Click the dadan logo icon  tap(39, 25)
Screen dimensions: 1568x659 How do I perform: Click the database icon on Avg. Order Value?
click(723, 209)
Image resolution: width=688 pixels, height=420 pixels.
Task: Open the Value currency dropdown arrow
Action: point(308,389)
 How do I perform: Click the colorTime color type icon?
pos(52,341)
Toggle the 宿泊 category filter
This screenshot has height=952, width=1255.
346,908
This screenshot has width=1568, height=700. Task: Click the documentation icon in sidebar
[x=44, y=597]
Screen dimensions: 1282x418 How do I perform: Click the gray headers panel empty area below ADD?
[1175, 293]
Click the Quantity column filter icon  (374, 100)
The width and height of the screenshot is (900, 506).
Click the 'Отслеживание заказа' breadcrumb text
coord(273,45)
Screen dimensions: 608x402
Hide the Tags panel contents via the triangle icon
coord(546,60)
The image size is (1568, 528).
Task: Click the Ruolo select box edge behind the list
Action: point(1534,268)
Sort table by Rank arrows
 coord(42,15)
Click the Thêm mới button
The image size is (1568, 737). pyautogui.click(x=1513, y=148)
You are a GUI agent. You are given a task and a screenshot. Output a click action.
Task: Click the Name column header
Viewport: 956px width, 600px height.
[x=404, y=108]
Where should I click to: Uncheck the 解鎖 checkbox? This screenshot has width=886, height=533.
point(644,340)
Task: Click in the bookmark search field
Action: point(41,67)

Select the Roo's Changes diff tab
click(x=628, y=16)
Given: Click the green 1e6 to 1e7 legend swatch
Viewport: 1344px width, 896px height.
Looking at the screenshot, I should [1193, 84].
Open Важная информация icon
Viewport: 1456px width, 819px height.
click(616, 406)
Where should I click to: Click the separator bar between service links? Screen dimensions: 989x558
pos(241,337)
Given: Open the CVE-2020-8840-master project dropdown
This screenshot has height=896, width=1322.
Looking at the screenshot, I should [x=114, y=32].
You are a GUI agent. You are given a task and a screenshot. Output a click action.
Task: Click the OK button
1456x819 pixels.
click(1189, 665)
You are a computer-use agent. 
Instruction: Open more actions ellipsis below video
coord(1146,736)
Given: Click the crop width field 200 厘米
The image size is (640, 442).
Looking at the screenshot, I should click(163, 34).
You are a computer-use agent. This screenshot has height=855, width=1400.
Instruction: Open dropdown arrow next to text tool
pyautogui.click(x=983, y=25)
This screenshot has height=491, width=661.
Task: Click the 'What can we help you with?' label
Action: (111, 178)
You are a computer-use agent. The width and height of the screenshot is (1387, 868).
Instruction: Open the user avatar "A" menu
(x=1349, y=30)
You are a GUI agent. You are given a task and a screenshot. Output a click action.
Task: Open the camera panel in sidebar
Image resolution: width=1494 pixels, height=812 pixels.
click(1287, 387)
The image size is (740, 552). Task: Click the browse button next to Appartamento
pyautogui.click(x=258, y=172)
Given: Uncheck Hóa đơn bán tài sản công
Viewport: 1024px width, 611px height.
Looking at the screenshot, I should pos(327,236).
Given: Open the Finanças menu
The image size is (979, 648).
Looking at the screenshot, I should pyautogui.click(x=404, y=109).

-- -- --

Your instructions: Retype the entries above word for word, starting with the first line and going on through the line that contains "[x=44, y=597]".

Exercise answer:
Click the dadan logo icon  tap(39, 25)
Screen dimensions: 1568x659 How do I perform: Click the database icon on Avg. Order Value?
click(723, 209)
Image resolution: width=688 pixels, height=420 pixels.
Task: Open the Value currency dropdown arrow
Action: point(308,389)
 How do I perform: Click the colorTime color type icon?
pos(52,341)
Toggle the 宿泊 category filter
This screenshot has height=952, width=1255.
346,908
This screenshot has width=1568, height=700. Task: Click the documentation icon in sidebar
[x=44, y=597]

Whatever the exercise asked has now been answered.